Sarah Norman yesterday told how her brother Sam punched a hole in the laundry ceiling and pushed their sister Victoria, 15, to safety after water flooded the brick home at noon on Monday.

“He went back to get Mum and Dad, but they had just gone. Victoria heard Mum scream,” Ms Norman said.

Steve Matthews, 56, an electrician and former pastor and his wife Sandy, 46, a teacher’s aide from Spring Bluff near Murphys Creek near Toowoomba, were found dead downstream on Monday afternoon.


How amazingly fast the floodwaters rose in Toowoomba.


The global warmists claimed Queensland’s rains would dry up, which is why the Labor Government built a desalination plant – now mothballed – instead of yet more dams:

(Premier Peter) Beattie said the effects of climate change on our region meant we could no longer rely on past rainfall patterns to help us plan for the future…

“My advice indicates if we continue to experience below average rainfalls it could take several years (anywhere from five to ten years) for our major dam system to climb back up past 40 percent even with purified recycled water, desalination and the other measures we’re taking to supplement our water supplies.

“Given the current uncertainty about the likely impact of climate change on rainfall patterns in SEQ over coming years, it is only prudent to assume at this stage that lower than usual rainfalls could eventuate.

### [INFORMATION SHOWN]
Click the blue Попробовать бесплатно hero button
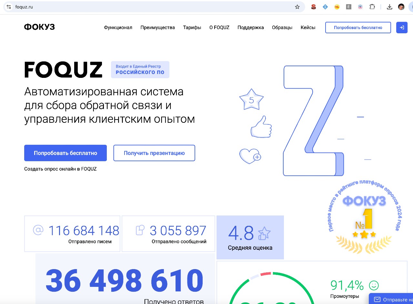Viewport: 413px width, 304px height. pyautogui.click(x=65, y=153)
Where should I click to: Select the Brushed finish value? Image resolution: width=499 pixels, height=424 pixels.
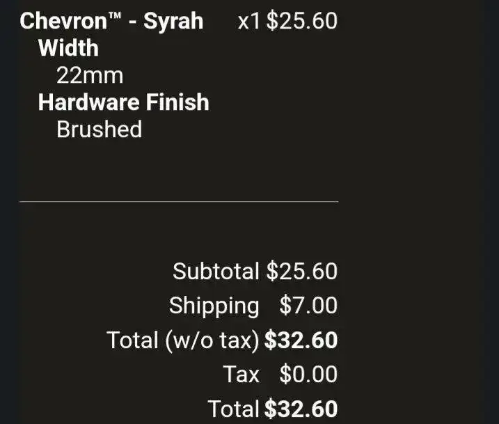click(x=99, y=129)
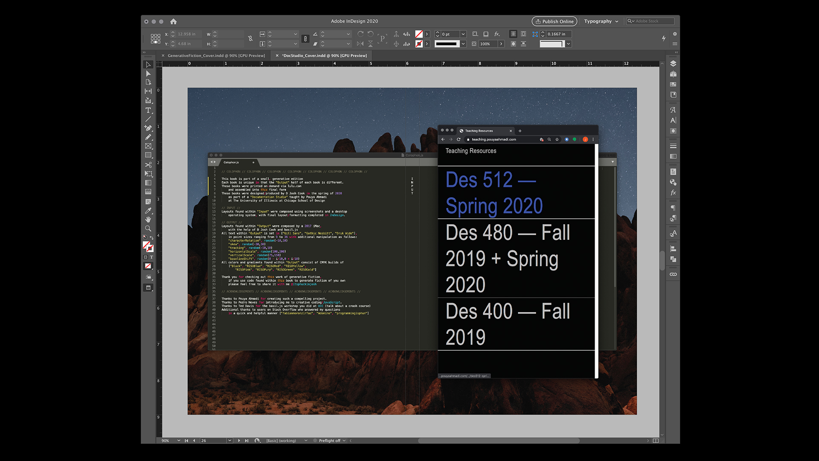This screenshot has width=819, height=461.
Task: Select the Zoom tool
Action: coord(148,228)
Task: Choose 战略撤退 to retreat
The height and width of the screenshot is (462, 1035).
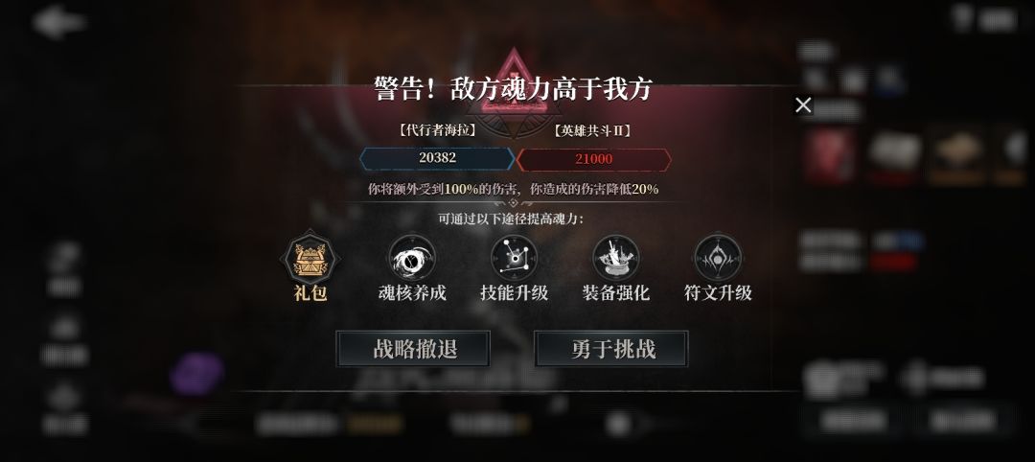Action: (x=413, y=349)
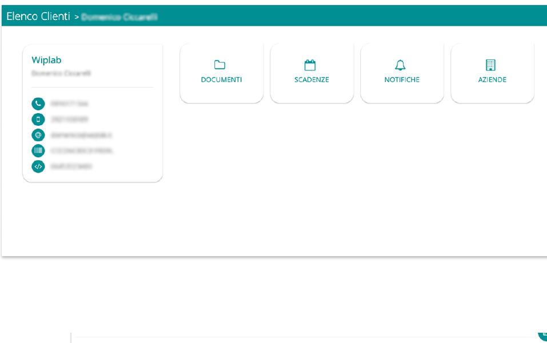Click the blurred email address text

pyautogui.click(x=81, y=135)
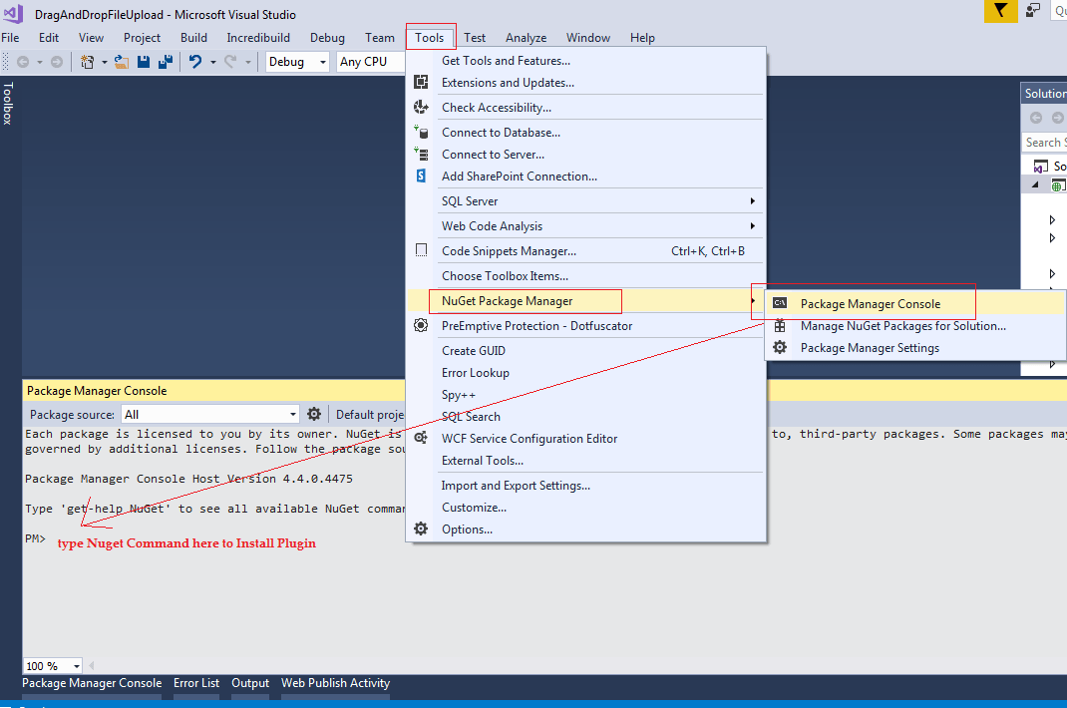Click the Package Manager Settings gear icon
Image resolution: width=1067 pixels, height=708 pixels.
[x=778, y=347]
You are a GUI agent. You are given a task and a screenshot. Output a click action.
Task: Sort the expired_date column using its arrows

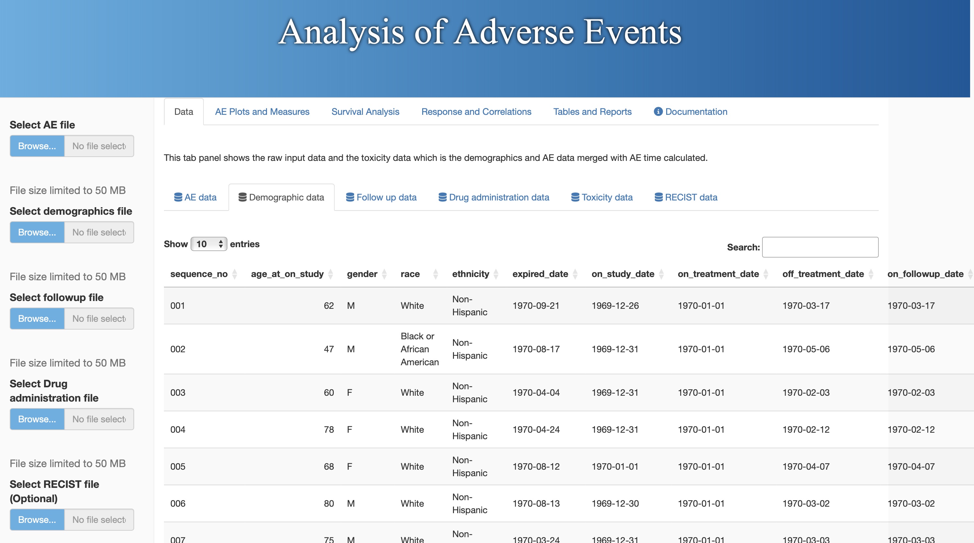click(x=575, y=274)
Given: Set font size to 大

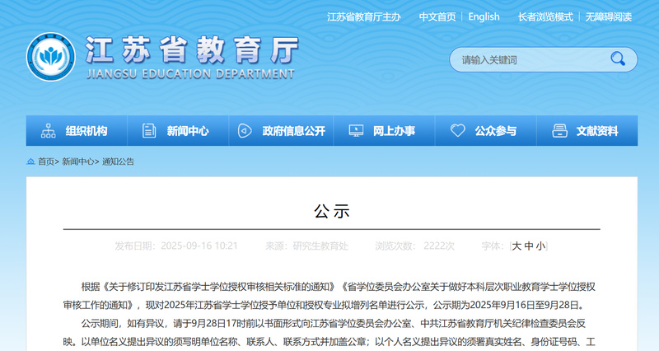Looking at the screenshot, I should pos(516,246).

### [TASKS AND EXERCISES]
1. In the Toowoomba flood extract, change "laundry" to "kitchen" and give the part that opens with the words containing "Sarah Norman yesterday" and closes with "Ms Norman said.".
2. According to the Toowoomba flood extract, at what time on Monday did water flood the brick home?

### [SOLVED TASKS]
1.
Sarah Norman yesterday told how her brother Sam punched a hole in the kitchen ceiling and pushed their sister Victoria, 15, to safety after water flooded the brick home at noon on Monday.

“He went back to get Mum and Dad, but they had just gone. Victoria heard Mum scream,” Ms Norman said.

2. At noon.